The CDK9–cyclin T1 complex mediates saturated fatty acid–induced vascular calcification by inducing expression of the transcription factor CHOP

Abstract

Vascular calcification (or mineralization) is a common complication of chronic kidney disease (CKD) and is closely associated with increased mortality and morbidity rates. We recently reported that activation of the activating transcription factor 4 (ATF4) pathway through the saturated fatty acid (SFA)-induced endoplasmic reticulum (ER) stress response plays a causative role in CKD-associated vascular calcification. Here, using mouse models of CKD, we 1) studied the contribution of the proapoptotic transcription factor CCAAT enhancer–binding protein homologous protein (CHOP) to CKD-dependent medial calcification, and 2) we identified an additional regulator of ER stress–mediated CHOP expression.

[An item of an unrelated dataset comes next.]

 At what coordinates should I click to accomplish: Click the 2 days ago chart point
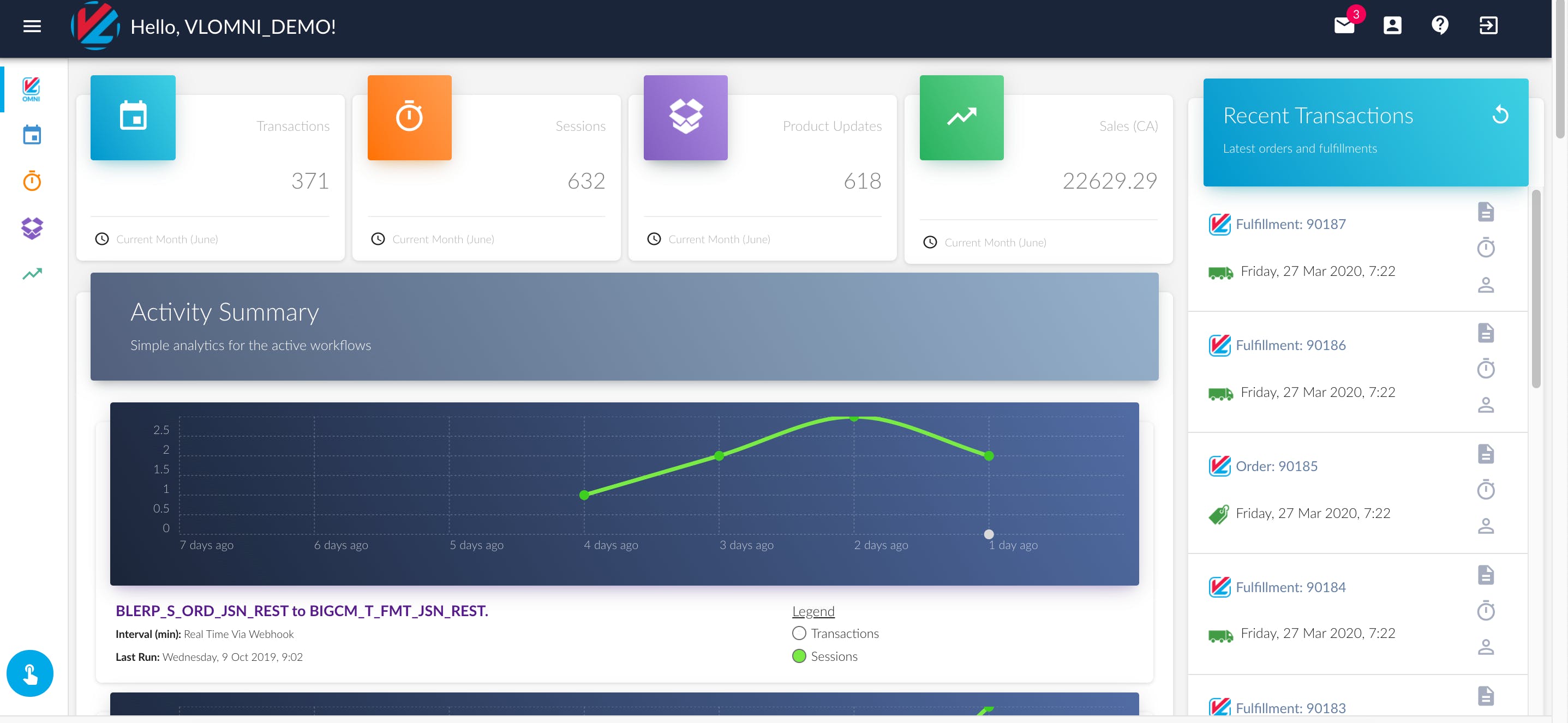854,418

Transgenic mice having smooth muscle cell (SMC)–specific CHOP expression developed severe vascular apoptosis and medial calcification under CKD. Screening of a protein kinase inhibitor library identified 16 compounds, including seven cyclin-dependent kinase (CDK) inhibitors, that significantly suppressed CHOP induction during ER stress. Moreover, selective CDK9 inhibitors and CRISPR/Cas9-mediated CDK9 reduction blocked SFA-mediated induction of CHOP expression, whereas inhibitors of other CDK isoforms did not. Cyclin T1 knockout inhibited SFA-mediated induction of CHOP and mineralization, whereas deletion of cyclin T2 and cyclin K promoted CHOP expression levels and mineralization. Of note, the CDK9–cyclin T1 complex directly phosphorylated and activated ATF4. These results demonstrate that the CDK9–cyclin T1 and CDK9–cyclin T2/K complexes have opposing roles in CHOP expression and CKD-induced vascular calcification. They further reveal that the CDK9–cyclin T1 complex mediates vascular calcification through CHOP induction and phosphorylation-mediated ATF4 activation.